Allowing payroll tax cuts to expire could harm economic recovery
By Neil Irwin,
If Congress does not reach agreement on extending payroll tax cuts and unemployment insurance benefits that are set to expire at the end of the year, the U.S. economic recovery will be at risk, economists say.
Without a deal, most American workers would receive less money in their first paycheck of 2012, with a typical earner getting about $20 per week less after taxes. Also, jobless benefits would be cut off for about 3.5 million people who have been unemployed for long periods — up to 99 weeks.
The economy is in a delicate spot, barely growing fast enough to keep the unemployment rate from rising. A tax increase in 2012 could slow economic growth enough to make the jobless rate rise again. At the least, the tax increase could make the economy more vulnerable to outside shocks, such as last year’s spike in oil prices or new financial turmoil in Europe.
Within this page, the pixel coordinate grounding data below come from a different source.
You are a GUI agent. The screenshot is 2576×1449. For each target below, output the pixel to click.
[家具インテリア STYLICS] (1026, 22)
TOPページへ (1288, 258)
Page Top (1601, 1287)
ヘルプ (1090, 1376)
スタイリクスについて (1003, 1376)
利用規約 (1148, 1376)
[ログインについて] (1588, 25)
“We’re right on the knife’s edge, and when you’re operating this close to the edge, the last thing you need is a wind to come along and push you over,” said Stuart Hoffman, chief economist at PNC Financial Group. “The risk is that if payroll taxes go up, it takes an economy that is comfortably in moderate growth territory and slips back.”
The policies that Congress is looking to extend — there is bipartisan agreement on taking the actions, but not on how to pay for them — would pump about $140 billion extra into the U.S. economy in 2012, increasing the amount of money Americans have to spend by that much.
What that would mean for the economy depends in part on one’s assumptions about how the $140 billion would be spent. Many forecasting firms say that not extending the tax policies would reduce growth by about 1 percent to 1.5 percent. That slower growth would mean perhaps 500,000 to 750,000 fewer jobs created.
Even with the tax cuts and extended benefits, most forecasters are projecting that U.S. economic growth next year would be about 2 percent to 3 percent. Below 2 percent growth, the unemployment rate probably would get stuck at a high level or even begin rising again.
There’s a real danger that even a modest sign of economic growth could tip the economy from a virtuous cycle of rising incomes and falling unemployment rates to a vicious one. Many economists fear that if growth slowed to about 1 percent, it would be a “stall speed” that eventually would result in another recession.
After the temporary payroll tax cut was enacted a year ago, it provided enough of a lift in the first few months of 2011 to buffer the U.S. economy against the effect of higher oil prices and supply disruptions caused by the earthquake in Japan. Economic growth averaged less than 1 percent in the first six months of the year but could have contracted without the temporary tax cuts.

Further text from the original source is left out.